## [Document passage]
Start

Registration is now open for Canada’s only week-long, intensive executive-learning Academy focused on Social Finance and Impact Investing, jointly designed and hosted by the Queen’s School of Business (QSB) Centre for Social Impact and the MaRS Centre for Impact Investing.Read More ›
Proving Capital and the Pioneer Gap: Why Philanthropy Matters in Impact Investing
Note: This post was co-authored by Shawn Smith.
Over the past 10 years we’ve seen the emergence of impact investing as a tool to help improve access to beneficial goods, services and livelihood opportunities for Base of the Pyramid (BoP) households. However, despite much promise and significant steps forward, investors seeking high impact companies with market-like financial returns face a shortage of quality investment opportunities. At the same time, promising entrepreneurs in emerging economies still struggle to find support at the early stages of development, when they need it most.
A recent Monitor Institute report, in collaboration with Acumen Fund, identifies a “Pioneer Gap”: a deficiency of funding available at the higher risk, earlier stages of venture development, as compared to later stage ventures with proven models and markets. This article suggests that risk tolerant philanthropic funding will be key to bridging this gap.

End

## [Set task A]
From the impact investing post, extract the passage starting with "Over the past" and going on through "bridging this gap.".
## [Set task B]
Answer these questions using the impact investing post:
(i) Which two centers jointly design and host the Academy?
(ii) Who co-authored the post?
(iii) With which organization did the Monitor Institute collaborate on its report?
## [Set task C]
How would the paragraph in the impact investing post that begins "Over the past 10 years" read as a short bulleted list that keeps its main facts?

## [Material supplied]
Start

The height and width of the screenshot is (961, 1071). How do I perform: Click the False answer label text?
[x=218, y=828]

End
Start

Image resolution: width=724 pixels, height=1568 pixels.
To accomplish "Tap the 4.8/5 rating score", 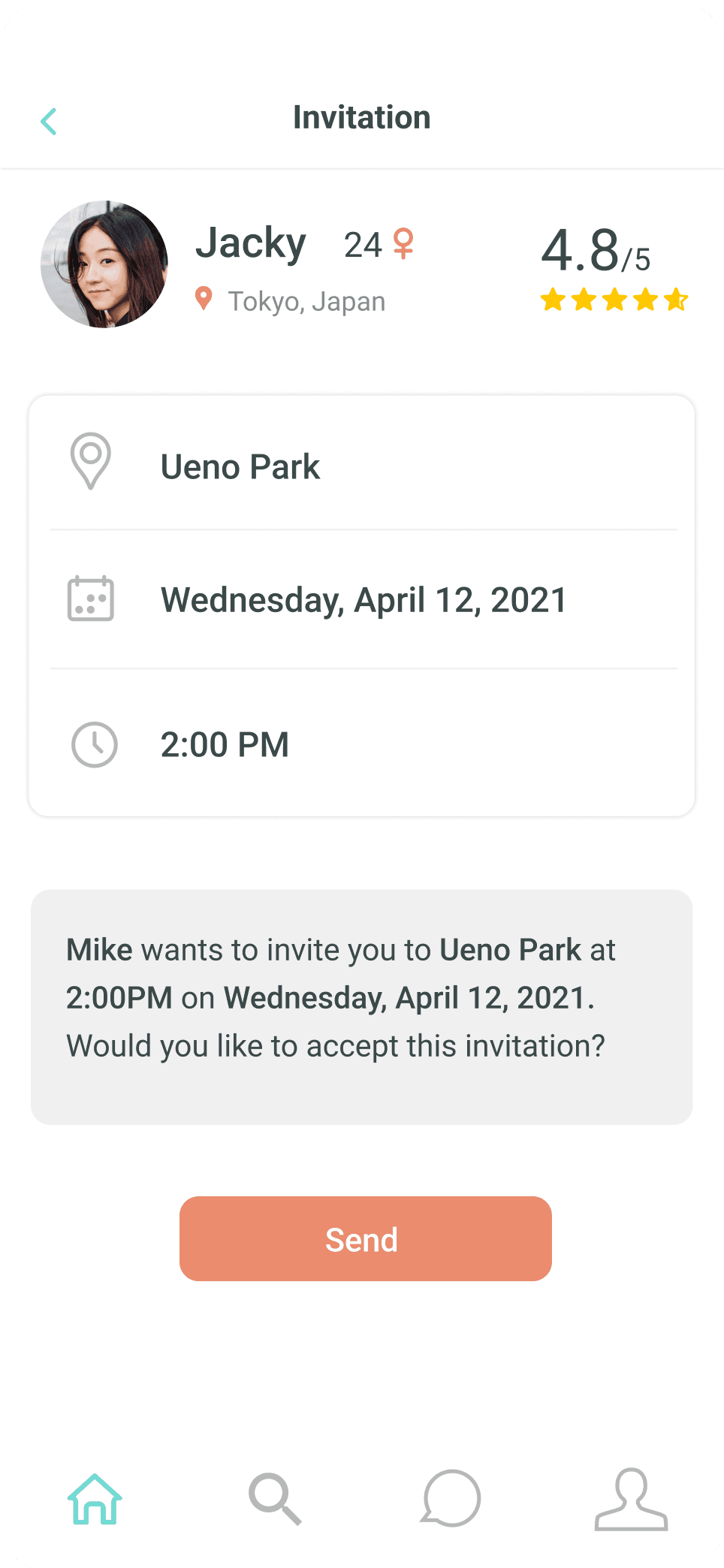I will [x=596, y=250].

End

## [Correct output A]
Over the past 10 years we’ve seen the emergence of impact investing as a tool to help improve access to beneficial goods, services and livelihood opportunities for Base of the Pyramid (BoP) households. However, despite much promise and significant steps forward, investors seeking high impact companies with market-like financial returns face a shortage of quality investment opportunities. At the same time, promising entrepreneurs in emerging economies still struggle to find support at the early stages of development, when they need it most.
A recent Monitor Institute report, in collaboration with Acumen Fund, identifies a “Pioneer Gap”: a deficiency of funding available at the higher risk, earlier stages of venture development, as compared to later stage ventures with proven models and markets. This article suggests that risk tolerant philanthropic funding will be key to bridging this gap.

## [Correct output B]
(i) The Queen's School of Business (QSB) Centre for Social Impact and the MaRS Centre for Impact Investing
(ii) Shawn Smith
(iii) Acumen Fund

## [Correct output C]
- Over the past 10 years, impact investing has emerged as a tool to improve access to beneficial goods, services and livelihood opportunities for Base of the Pyramid (BoP) households.
- Despite much promise and significant progress, investors seeking high-impact companies with market-like financial returns face a shortage of quality investment opportunities.
- Promising entrepreneurs in emerging economies still struggle to find support at the early stages of development, when they need it most.